TASK STATEMENT:
All lines from the one containing "The width and" through the final line of the records below should be reproduced exactly, with the pictures left out.

[Screenshot grounding data]
□ □ □ □
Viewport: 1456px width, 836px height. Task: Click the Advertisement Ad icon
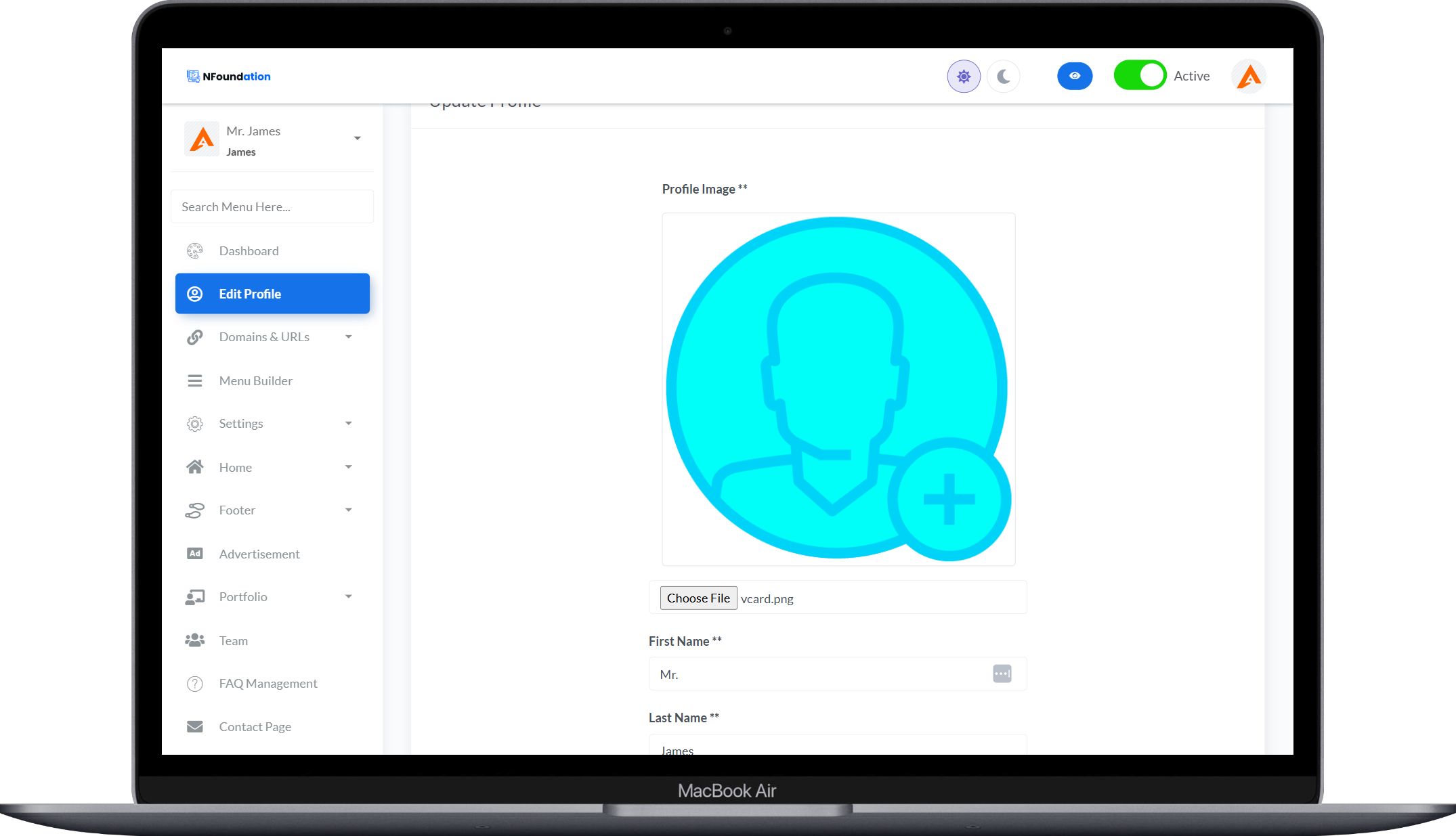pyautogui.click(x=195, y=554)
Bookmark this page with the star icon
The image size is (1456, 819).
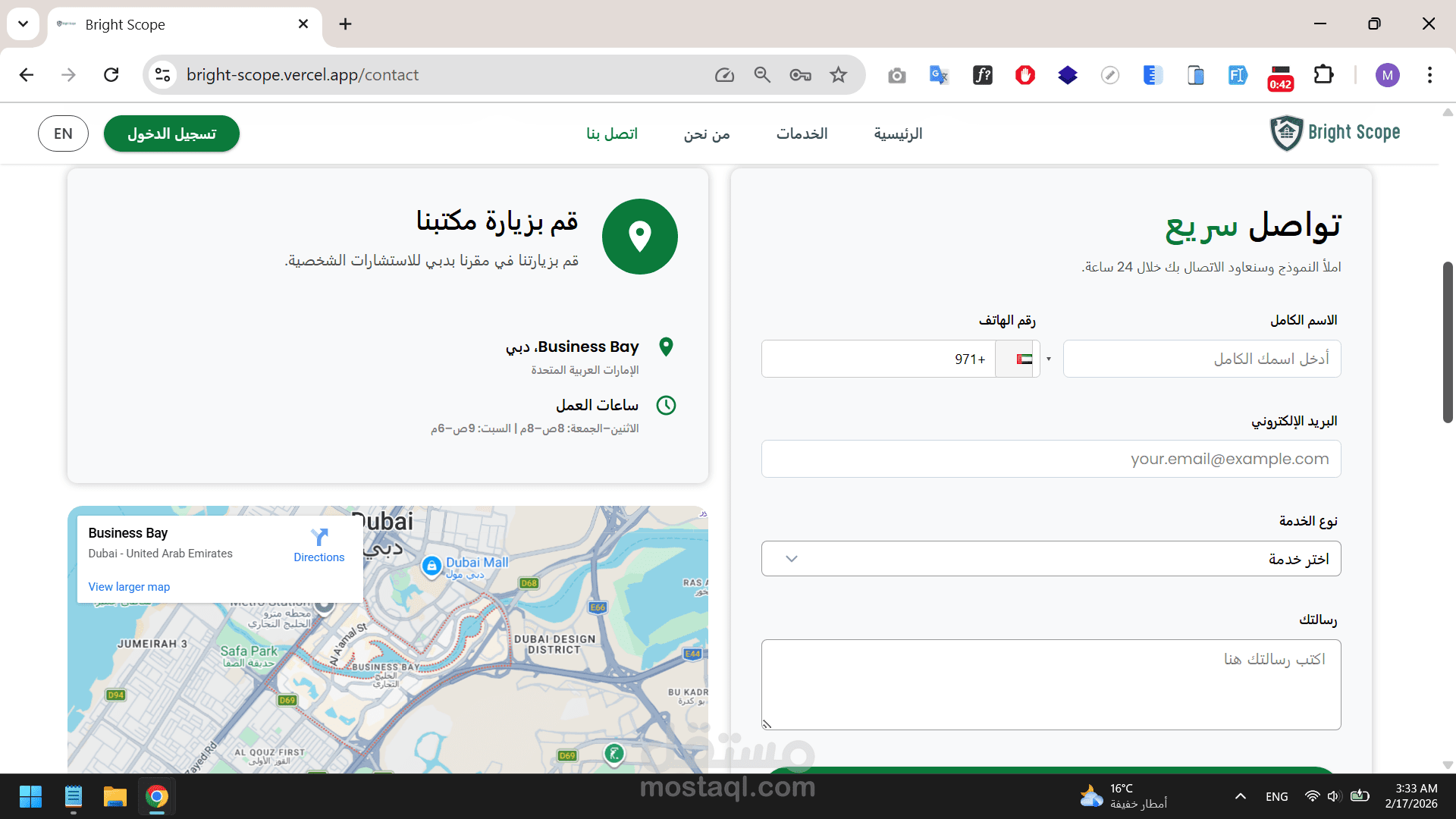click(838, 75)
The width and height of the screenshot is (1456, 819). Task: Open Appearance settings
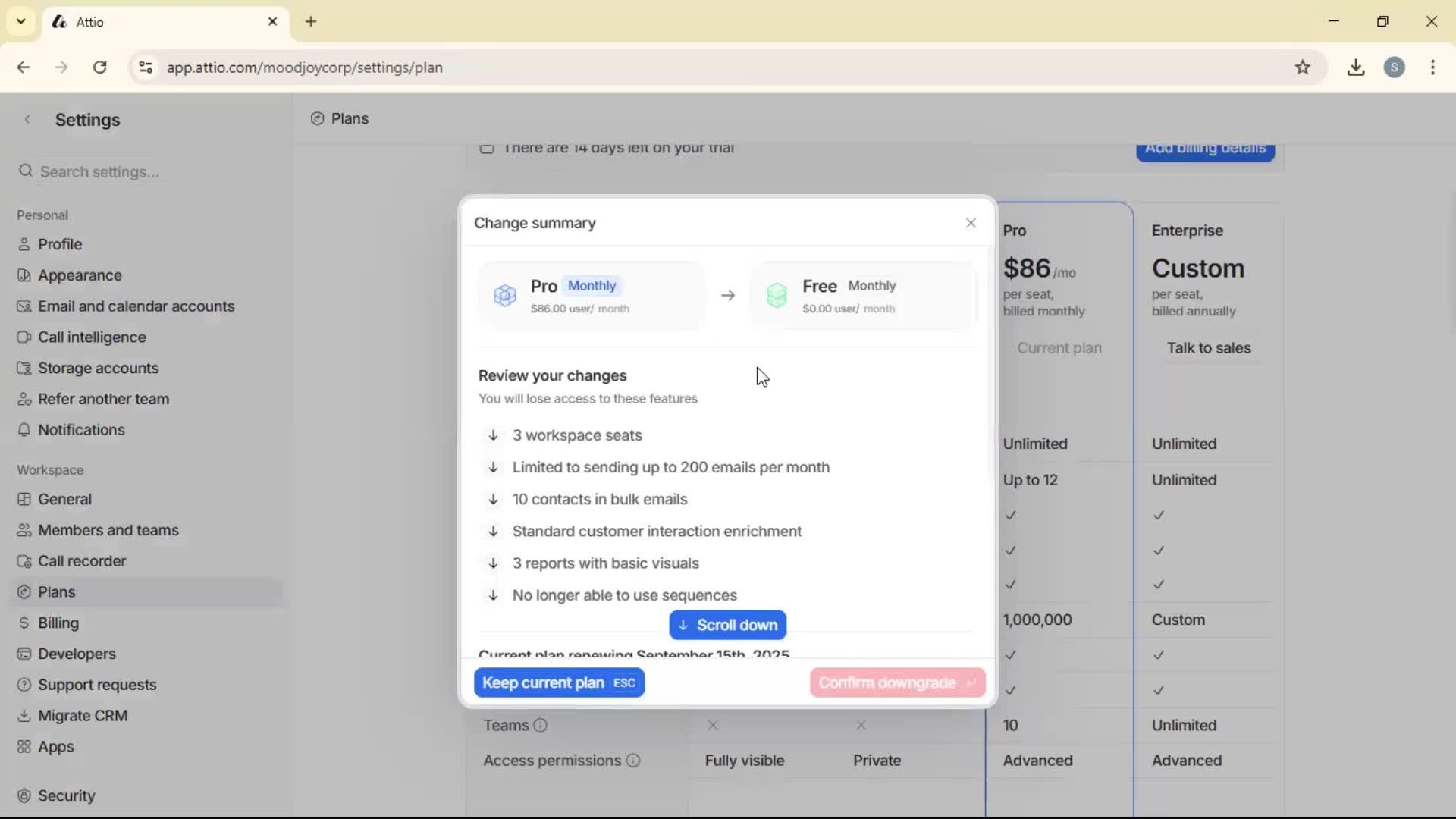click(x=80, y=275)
□ □ □ □
SOLUTION TO THE EXERCISE:
The width and height of the screenshot is (1456, 819). Task: Open Appearance settings
click(x=80, y=275)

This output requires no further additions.